Data items
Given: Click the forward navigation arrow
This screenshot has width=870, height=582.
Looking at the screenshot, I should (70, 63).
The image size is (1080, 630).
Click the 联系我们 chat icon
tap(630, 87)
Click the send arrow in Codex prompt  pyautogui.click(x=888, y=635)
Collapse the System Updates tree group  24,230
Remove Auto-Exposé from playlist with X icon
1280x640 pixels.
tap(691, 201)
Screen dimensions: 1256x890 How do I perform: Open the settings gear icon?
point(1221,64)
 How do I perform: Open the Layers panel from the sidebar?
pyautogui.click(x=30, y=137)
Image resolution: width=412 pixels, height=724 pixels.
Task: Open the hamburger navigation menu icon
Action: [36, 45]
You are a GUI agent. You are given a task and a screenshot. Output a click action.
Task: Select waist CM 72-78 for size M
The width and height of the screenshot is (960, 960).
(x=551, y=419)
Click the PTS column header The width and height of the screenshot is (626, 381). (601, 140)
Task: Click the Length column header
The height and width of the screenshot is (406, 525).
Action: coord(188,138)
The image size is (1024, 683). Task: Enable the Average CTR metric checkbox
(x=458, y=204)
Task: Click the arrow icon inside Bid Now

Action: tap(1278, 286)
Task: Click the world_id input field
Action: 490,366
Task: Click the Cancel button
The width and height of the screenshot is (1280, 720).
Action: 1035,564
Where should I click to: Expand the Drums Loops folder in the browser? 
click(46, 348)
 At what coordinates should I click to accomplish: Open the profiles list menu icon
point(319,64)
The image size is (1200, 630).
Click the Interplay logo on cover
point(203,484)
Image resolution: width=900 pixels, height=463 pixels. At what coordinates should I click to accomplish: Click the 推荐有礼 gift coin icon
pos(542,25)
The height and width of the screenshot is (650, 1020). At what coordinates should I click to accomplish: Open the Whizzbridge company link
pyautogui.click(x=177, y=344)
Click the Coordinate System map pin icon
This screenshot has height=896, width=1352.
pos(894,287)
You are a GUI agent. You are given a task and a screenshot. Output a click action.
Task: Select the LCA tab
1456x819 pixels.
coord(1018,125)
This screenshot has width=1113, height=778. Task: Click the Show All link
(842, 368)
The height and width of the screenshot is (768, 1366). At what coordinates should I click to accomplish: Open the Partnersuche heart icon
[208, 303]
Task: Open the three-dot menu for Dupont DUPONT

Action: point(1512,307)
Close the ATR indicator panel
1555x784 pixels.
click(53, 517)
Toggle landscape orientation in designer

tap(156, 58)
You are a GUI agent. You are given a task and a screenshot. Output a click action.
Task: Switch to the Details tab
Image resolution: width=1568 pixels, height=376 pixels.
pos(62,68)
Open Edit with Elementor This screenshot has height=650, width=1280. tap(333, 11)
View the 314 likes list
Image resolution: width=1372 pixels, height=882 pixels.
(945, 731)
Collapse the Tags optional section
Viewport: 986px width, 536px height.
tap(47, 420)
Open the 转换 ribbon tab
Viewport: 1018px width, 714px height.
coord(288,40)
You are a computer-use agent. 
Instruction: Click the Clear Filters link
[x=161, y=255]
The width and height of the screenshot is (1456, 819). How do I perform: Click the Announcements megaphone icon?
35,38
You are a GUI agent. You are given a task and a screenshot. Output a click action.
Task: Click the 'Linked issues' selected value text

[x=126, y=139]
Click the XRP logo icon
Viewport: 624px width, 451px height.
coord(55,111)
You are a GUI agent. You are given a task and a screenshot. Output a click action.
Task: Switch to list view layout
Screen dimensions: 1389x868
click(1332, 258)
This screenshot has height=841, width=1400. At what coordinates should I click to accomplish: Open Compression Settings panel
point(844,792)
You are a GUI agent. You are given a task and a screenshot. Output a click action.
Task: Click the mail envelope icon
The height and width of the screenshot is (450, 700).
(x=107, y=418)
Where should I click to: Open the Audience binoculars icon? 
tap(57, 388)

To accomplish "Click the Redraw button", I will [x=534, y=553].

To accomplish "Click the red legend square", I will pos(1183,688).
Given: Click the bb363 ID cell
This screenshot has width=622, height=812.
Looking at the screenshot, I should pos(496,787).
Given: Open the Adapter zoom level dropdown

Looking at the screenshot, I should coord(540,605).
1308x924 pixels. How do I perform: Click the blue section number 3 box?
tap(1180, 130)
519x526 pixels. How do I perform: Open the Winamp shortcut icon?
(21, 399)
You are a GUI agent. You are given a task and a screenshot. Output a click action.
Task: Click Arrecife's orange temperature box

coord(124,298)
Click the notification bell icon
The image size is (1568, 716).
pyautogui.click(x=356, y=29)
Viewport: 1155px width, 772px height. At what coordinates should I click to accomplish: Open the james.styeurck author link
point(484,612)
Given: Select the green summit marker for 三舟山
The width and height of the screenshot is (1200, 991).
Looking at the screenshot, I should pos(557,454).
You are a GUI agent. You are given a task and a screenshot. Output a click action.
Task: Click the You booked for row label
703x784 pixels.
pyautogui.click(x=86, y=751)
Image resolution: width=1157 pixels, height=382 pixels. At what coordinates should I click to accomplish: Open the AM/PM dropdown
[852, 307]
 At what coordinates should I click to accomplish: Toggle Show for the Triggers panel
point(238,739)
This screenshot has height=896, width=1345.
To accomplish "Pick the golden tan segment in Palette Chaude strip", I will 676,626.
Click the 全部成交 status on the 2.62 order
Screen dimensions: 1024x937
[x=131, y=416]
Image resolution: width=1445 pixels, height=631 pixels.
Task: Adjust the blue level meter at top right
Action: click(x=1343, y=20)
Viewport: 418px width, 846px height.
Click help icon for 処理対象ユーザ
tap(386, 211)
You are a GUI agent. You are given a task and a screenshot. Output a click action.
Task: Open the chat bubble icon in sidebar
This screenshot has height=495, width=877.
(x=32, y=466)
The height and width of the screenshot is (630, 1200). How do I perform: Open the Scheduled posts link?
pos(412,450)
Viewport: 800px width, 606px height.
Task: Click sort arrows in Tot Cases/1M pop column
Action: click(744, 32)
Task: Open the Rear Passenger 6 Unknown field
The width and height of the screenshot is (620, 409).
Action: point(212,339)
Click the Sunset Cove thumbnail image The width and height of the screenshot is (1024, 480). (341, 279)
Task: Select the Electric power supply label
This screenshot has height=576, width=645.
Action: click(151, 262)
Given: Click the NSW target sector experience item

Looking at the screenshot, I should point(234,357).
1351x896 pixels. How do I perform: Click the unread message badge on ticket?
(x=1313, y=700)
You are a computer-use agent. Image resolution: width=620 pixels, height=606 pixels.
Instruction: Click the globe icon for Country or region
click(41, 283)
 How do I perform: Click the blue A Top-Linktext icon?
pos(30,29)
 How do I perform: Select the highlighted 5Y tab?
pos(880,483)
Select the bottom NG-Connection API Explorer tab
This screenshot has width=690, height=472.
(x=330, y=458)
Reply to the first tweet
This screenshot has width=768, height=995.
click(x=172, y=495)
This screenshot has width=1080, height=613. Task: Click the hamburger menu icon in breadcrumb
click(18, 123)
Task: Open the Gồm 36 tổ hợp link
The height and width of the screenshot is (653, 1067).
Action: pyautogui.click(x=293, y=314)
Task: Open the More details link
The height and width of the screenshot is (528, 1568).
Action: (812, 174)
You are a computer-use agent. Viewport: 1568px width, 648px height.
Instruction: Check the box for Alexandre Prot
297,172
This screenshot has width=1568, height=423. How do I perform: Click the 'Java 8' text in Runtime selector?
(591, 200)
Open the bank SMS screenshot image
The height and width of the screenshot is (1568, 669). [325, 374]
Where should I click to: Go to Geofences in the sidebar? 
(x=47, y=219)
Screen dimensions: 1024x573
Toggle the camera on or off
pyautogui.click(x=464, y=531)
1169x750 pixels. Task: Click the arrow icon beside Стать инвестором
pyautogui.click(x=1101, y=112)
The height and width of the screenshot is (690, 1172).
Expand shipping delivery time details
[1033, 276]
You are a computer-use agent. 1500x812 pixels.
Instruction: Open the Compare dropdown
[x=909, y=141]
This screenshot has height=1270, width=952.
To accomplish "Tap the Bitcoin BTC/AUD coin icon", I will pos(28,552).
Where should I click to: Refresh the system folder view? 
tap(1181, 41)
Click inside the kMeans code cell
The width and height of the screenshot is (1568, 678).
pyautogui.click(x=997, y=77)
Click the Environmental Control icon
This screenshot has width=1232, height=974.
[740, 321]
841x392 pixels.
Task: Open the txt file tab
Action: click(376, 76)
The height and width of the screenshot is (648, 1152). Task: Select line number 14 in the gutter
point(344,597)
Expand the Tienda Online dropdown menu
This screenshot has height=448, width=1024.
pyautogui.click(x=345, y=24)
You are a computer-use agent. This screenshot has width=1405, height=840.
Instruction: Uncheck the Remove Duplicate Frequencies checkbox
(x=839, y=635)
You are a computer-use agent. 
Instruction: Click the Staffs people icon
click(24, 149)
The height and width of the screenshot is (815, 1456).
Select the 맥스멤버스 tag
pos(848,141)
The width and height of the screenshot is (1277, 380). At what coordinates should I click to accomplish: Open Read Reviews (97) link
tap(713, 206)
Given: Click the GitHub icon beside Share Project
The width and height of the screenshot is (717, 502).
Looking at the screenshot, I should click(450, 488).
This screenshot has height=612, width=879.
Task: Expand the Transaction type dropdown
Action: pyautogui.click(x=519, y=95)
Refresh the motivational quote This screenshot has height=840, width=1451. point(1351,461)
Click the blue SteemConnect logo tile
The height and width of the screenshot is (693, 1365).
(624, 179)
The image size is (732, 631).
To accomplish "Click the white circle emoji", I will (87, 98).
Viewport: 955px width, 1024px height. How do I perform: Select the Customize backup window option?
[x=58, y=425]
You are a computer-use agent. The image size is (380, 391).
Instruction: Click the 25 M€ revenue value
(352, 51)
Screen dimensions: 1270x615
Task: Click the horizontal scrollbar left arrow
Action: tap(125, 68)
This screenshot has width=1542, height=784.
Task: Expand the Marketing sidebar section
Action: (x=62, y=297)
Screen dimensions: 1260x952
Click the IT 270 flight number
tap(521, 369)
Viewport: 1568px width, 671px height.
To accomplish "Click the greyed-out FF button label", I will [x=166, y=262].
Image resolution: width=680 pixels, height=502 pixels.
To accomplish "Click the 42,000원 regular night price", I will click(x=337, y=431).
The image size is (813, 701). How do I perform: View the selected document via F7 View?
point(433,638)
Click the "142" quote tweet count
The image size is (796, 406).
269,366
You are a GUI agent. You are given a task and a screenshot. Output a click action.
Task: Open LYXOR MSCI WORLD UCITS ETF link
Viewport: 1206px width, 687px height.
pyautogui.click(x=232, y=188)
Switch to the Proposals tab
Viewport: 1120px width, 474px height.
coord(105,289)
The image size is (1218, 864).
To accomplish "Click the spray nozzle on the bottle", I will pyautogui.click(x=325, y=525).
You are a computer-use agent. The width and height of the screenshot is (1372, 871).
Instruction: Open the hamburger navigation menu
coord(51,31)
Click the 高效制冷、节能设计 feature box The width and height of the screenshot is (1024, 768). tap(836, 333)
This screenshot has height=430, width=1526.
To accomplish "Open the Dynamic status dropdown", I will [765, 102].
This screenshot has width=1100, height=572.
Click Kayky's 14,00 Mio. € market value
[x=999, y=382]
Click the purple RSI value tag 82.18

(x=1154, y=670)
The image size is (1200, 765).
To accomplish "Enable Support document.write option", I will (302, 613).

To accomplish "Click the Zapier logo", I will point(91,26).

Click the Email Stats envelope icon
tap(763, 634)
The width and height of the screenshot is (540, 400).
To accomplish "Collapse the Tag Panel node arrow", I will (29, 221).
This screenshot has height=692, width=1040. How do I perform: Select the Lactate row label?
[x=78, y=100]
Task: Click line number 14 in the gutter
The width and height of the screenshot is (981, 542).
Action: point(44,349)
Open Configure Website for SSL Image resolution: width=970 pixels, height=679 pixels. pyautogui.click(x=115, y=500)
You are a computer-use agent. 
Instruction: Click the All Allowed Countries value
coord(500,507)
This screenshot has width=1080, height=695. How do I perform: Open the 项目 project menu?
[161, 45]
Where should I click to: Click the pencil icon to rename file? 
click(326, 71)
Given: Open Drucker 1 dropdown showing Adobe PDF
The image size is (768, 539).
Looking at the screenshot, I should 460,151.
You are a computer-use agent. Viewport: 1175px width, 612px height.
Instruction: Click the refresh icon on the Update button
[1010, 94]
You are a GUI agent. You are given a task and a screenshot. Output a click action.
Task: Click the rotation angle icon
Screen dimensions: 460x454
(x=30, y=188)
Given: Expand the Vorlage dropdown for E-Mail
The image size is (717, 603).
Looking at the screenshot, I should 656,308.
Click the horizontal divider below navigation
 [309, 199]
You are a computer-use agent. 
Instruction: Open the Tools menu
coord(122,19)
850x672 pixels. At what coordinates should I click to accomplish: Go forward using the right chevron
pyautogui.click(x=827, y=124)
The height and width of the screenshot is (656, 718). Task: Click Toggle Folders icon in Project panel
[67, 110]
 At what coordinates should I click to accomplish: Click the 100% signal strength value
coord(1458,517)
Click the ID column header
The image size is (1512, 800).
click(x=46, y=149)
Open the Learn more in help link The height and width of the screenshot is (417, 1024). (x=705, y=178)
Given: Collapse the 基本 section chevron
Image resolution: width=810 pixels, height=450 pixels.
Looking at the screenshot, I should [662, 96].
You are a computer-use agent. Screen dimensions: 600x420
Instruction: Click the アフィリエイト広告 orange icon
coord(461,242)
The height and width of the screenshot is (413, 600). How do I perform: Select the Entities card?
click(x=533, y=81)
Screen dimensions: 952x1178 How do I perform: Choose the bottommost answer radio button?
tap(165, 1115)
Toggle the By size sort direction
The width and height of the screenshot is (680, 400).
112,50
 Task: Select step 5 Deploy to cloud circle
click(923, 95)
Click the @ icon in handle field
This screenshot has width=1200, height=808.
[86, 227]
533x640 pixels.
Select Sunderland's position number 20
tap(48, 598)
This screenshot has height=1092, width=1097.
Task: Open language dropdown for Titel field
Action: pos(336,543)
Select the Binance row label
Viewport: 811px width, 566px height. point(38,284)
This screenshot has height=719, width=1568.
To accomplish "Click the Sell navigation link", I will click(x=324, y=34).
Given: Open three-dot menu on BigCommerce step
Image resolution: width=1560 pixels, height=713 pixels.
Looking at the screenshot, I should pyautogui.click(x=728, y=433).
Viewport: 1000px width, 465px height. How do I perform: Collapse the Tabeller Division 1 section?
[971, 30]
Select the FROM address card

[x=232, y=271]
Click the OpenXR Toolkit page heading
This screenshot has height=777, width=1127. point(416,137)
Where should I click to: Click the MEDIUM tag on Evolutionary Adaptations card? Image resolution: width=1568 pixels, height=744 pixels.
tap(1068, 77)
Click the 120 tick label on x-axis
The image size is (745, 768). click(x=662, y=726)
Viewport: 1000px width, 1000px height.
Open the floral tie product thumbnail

§ **Your goal**
Take exactly the lines from the one containing "Screen dimensions: 952x1178" through the one containing "533x640 pixels." in the data above, and output them with nothing added.

§ **Solution to the problem**
Screen dimensions: 952x1178 How do I perform: Choose the bottommost answer radio button?
tap(165, 1115)
Toggle the By size sort direction
The width and height of the screenshot is (680, 400).
112,50
 Task: Select step 5 Deploy to cloud circle
click(923, 95)
Click the @ icon in handle field
This screenshot has width=1200, height=808.
[86, 227]
533x640 pixels.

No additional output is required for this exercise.